Dancing to the Beat of Junkanoo



       Junkanoo, the annual parade celebrated throughout the islands of the Bahamas, is a key cultural component that binds us all together.

      It is composed of a variety of aspects that merge together and contribute to our enjoyment as well as allowing us to feel connected to our roots. This article will be focusing on the dance and musical aspect of Junkanoo as well as how they correlate.

Costumed dancers celebrate the New Year with the Junkanoo Parade on January 1, 2013 in Nassau, Bahamas  The carnival like festival is celebrated in the early hours of the New Year lasting until the late morning and dates back to slavery days


Junkanoo music is one of the components that makes Junkanoo so enjoyable. It reflects our identity as Bahamians and allows it to be seen from different perspectives and incorporates melodious rhythmic sounds. Different genres of music are tied together, producing one of the sweetest beats ever heard to the typical Bahamian ear. 

In the 17th century, Junkanoo consisted of musical instruments such as the cowbells, conch shells, and more. As time passed, instruments were added to the band – the goat skin drums, whistles, brass instruments, several types of horns and more. In fact, more instruments are still being added to the Junkanoo music groups today. 

 Most of the basic instruments used in Junkanoo are made in The Bahamas. The drum, for example, is made of metallic oil barrels. Goat, cow, or sheep skin is stretched over the barrel’s end and strong tape and a nail gun is used to secure & complete the instrument.

Shown on the right is a snippet of the 2017 New Year’s Junkanoo Parade. Featured in this video is a variety of musical instruments used in Junkanoo, such as clarinets, cowbells, brass instruments, and more.

The Valley Boys
New Year’s Day Parade


      In addition to music, the dancing component of Junkanoo has also proven to hold some weight when it comes to our enjoyment purposes. 

During its creation in the 18th century the dancing aspect of Junkanoo was unorthodox in every manner. There was no choreography whatsoever and participators would dance wildly in the streets to the sound of the music being played. 

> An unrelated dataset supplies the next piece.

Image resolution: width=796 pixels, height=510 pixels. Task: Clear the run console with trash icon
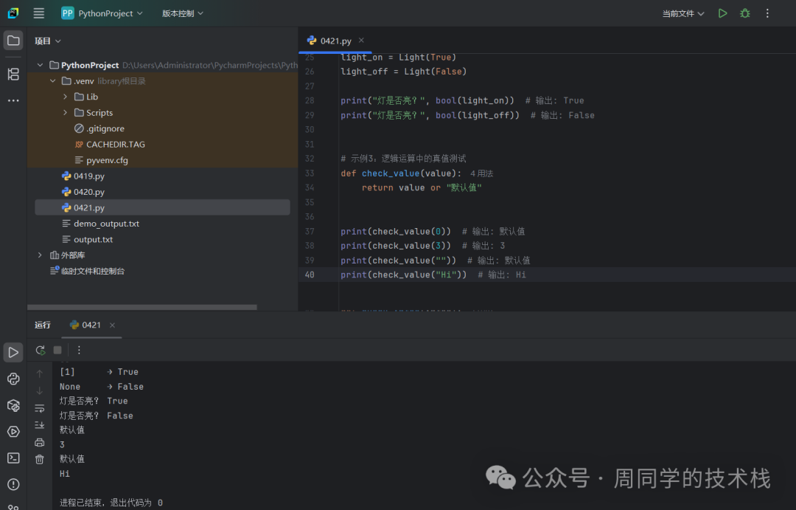point(40,459)
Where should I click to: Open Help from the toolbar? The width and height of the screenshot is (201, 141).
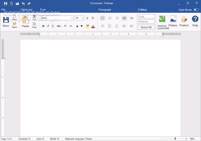point(195,19)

It wasn’t until the 1930’s that choreography was introduced by to Junkanoo by women when it became a commercialized event and dance moves like the Heel toe Polka and the Bahamian Quadrille  were incorporated 

Today, the dances performed has become modernized and has influenced by other cultures to maintain is relevance. Because of this, many across the Bahamas watch in anticipation and amazement the moves preformed by the dancers, as they beautifully combine the dance moves performed by our ancestors with a modern twist.

figure 2 junkanoo

Roots Junkanoo Group

Junkanoo summer festival -2016

Displayed on the right is a part of the dance aspect of Junkanoo. Featured in this video are some of the choreographed dancers from the Saxons Junkanoo Group.

Saxons Junkanoo Group
New Year’s Day Parade

Both the dancing and musical of aspect of Junkanoo has proven to be equally important when it comes to the preservation of such a rich part of Bahamian culture.

During the organization of this event, each participating group pick a theme that they wish to preform. Members of these groups then work together in order to portray a story through the infectious beat of the drum which is considered the very soul of the parade which combines  with other instruments as mentioned above to create a rhythm that no one can resist to dance to.

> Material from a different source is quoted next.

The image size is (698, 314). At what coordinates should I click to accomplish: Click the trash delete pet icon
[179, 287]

While the music plays, the dancers move their bodies in various ways as to convey the story that the groups wish to tell by incorporating dance styles performed by our ancestors in addition to adding a modern twist, incorporating dances from different cultures. For example, Tempa Wine and the Willy Bounce that originated from countries like Trinidad and Jamaica.

Despite the changes that have happened to Junkanoo, it still remains relevant to our culture and will always be an important piece of our history.